The fossil sites of Batallones provide amazing insights into the predator guild of the Vallesian epoch (Late Miocene, 9,5 Ma) of Spain, and are best known for the incredible collection of fossils of sabre-toothed felids, including the leopard-sized Promegantereon and the lion-sized Machairodus. A less known fact is that the other “half” of the felid family, the felines (or “conical-toothed cats”) were already present and represented by a respectable sample of fossils at the site.
Those early relatives of our modern lions and tigers posed no threat for the sabertooths, because they were all much smaller animals. Two species are known from the site, the lynx-sized Pristifelis attica and the wildcat-sized Leptofelis vallesiensis. Years ago, in our initial description of the animal we called it Styriofelis vallesiensis because its dentition was very similar to that of earlier, Middle Miocene felines classified in the genus Styriofelis. However, our recent analysis of the postcranial bones of the small feline from Batallones has revealed unexpected differences with those earlier animals.

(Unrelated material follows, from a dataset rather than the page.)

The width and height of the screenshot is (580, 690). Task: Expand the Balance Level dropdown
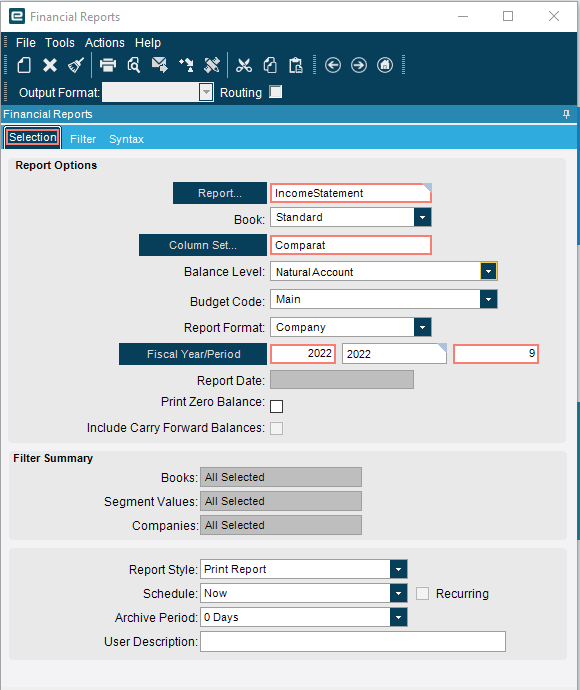click(x=488, y=271)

The middle Miocene Styriofelis turnauensis combined peculiar dental traits (in particular the retention of milk premolars in adult life) with a skeleton adapted for climbing, with short, robust limb bones. Such a skeleton can be considered “primitive” for felids, because the ancestral members of the family were mostly arboreal creatures. The small cat from Batallones shared with Styriofelis the retained milk teeth, but its limb bones now reveal a surprisingly early adaptation for fast, efficient locomotion on land. This condition almost mirrored the one seen in modern animals like the wildcat, but it most likely evolved independently, because the particular dental features preclude Leptofelis from being an ancestor of the modern species. In fact, the skeleton of the Batallones small cat is in itself a mosaic of features, including the presence of a well-developed quadratus plantae muscle inserting on the ankle bone. This muscle has an important function in climbing and it shows that in spite of being a proficient runner, Leptofelis vallesiensis could climb better than most modern cats, both to escape bigger predators and to catch small prey in the high branches. Also the hind limb was especially long and the knee articulation resembled that of modern small carnivores that are excellent jumpers and climbers, such as the genet. It is possible that Leptofelis used its leaping ability to capture small prey such as rodents and birds while foraging on the ground, like modern servals or caracals do. This unique combination of features convinced us of the need to create a new genus for this cat, and we coined the word “Leptofelis”, meaning “swift cat”.
There are many things we have learned from this study. On one hand, the early diversity of felines is greater than was thought some years ago, when virtually all fossil felines from the late Miocene were classified in the extant genus Felis. On the other hand, we see that the adaptations of feline cats for running not only appeared more precociously than thought, but in fact evolved several times independently. Also important is the fact that the postcranial skeleton, often overlooked in systematic studies, can provide decisive evidence for the proper classification of an extinct animal. And, finally, if we look at the larger picture, it seems that the combination of the small size of the early felines, the need to escape from larger predators, and the presence of vegetational cover in their environments probably provided the right adaptive pressures which led (more than once) to the evolution of the versatile body plan that we see in modern cats.
Here is a reconstruction of Leptofelis in the flesh. The coat colour patter is unknown in this animal and here it is reconstructed on the basis of species such as the marbled cat, whose coat markings appear to represent the ancestral patter for all living felines.